Rugby School - where the game of Rugby was invented?
Rugby School in Warwickshire was founded in 1567, making it one of the oldest independent schools in Britain. Its alumni include a UK Prime Minister (Neville Chamberlain), as well as several bishops, poets and scientists.
But it is perhaps most famous for supposedly being the birthplace of Rugby football.
The school was founded as a provision in the will of Lawrence Sheriff - who supplied groceries to Queen Elizabeth I. Sheriff intended the school to be a free grammar school for the boys of Rugby and neighbouring Brownsover - where he had lived.

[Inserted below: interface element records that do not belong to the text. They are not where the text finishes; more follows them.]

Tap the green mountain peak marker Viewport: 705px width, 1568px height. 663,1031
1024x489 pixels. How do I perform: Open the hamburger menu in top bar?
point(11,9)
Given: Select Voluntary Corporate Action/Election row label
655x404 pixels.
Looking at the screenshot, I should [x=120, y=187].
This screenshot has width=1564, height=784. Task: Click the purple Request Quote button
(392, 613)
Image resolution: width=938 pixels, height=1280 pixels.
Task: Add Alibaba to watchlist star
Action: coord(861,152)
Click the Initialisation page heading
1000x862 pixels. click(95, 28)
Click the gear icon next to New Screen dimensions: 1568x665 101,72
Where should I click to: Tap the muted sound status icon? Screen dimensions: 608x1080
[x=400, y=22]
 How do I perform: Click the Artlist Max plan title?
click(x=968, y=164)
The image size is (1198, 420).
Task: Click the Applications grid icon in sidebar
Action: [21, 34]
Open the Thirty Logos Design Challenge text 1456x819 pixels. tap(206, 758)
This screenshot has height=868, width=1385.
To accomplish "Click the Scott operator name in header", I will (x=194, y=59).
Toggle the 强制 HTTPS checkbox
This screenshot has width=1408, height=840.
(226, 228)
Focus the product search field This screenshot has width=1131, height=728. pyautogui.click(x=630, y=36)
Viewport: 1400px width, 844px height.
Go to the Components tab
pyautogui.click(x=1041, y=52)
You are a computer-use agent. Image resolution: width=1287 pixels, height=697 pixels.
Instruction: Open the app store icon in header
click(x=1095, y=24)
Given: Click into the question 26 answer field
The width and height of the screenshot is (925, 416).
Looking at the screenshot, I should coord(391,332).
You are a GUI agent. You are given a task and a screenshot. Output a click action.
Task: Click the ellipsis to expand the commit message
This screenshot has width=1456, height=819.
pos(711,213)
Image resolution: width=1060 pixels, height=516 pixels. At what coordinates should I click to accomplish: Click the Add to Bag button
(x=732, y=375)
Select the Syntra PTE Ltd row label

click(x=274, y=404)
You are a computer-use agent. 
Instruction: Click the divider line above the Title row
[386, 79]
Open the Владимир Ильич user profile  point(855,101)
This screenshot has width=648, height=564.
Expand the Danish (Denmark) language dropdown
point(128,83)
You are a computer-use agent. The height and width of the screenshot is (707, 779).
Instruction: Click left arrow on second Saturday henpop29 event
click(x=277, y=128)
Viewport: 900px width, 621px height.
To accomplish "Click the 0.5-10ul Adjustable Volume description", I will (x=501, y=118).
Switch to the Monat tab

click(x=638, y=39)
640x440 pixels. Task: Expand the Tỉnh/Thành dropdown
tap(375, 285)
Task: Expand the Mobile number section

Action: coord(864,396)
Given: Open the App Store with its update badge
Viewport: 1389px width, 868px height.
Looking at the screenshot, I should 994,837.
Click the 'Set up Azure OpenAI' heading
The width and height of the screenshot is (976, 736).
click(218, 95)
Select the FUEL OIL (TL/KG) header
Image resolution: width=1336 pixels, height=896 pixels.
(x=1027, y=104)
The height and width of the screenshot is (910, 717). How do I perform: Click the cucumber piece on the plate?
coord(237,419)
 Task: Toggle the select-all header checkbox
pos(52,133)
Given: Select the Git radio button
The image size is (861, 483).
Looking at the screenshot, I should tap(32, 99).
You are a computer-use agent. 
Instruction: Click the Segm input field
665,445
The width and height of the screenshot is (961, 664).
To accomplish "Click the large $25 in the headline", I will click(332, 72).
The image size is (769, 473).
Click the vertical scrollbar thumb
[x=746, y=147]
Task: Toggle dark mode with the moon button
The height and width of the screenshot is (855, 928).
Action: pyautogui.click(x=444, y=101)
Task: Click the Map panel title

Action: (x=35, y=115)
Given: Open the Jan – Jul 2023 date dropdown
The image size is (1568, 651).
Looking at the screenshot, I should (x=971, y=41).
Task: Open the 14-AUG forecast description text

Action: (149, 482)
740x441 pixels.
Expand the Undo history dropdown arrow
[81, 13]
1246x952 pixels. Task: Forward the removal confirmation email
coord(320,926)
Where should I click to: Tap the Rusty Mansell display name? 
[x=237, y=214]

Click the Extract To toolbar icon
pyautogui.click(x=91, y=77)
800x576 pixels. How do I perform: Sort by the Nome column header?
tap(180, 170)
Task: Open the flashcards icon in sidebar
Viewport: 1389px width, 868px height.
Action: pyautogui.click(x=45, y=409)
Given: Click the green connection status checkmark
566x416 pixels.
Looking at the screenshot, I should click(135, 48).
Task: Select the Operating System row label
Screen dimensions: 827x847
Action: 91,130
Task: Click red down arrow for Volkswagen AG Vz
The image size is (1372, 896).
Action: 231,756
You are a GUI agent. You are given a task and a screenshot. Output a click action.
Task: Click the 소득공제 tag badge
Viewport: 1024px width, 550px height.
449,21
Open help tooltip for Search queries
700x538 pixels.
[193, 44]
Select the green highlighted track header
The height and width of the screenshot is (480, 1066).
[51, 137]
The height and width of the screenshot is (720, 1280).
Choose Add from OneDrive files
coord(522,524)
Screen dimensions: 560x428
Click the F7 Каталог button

Up to 1667, the school remained in comparative obscurity. It was dogged by a series of lawsuits between descendants of Sheriff (who hoped to undermine the testator's intentions), and the masters and trustees (who hoped to implement them). In 1667, the final decision favoured the trust.
The game of Rugby is said to have originated at the school when, during a game of association football in 1823, pupil William Webb Ellis decided to pick up the ball and run with it. However, this may have been a myth. There were no set rules for football during the time, and most varieties of the game involved carrying the ball. Indeed, the story has just one source - Matthew Bloxam, who was a former pupil at Rugby, but not Webb Ellis' contemporary. In 1876 Bloxam quotes an unknown friend relating the story to him, in the school newspaper.
Richard Lindon, a boot and shoemaker who had premises across the street from the school, is, however, credited with the invention of the "oval" rugby ball, the rubber inflatable bladder and the brass hand pump.
Despite the unclear exact origins of the game of Rugby, the school is confirmed as the site where the first published set of rules for any code of football was established. In 1845, a committee of Rugby schoolboys wrote the "Laws of Football as Played at Rugby School."
Whatever the truth, it remains that the sport of rugby bears the name of the town (and school), and the Rugby World Cup is named the William Webb Ellis Trophy, after the game's supposed initiator. There are also two museums honouring the sport in Rugby - at the school itself, and in the town at the former maker of the original balls.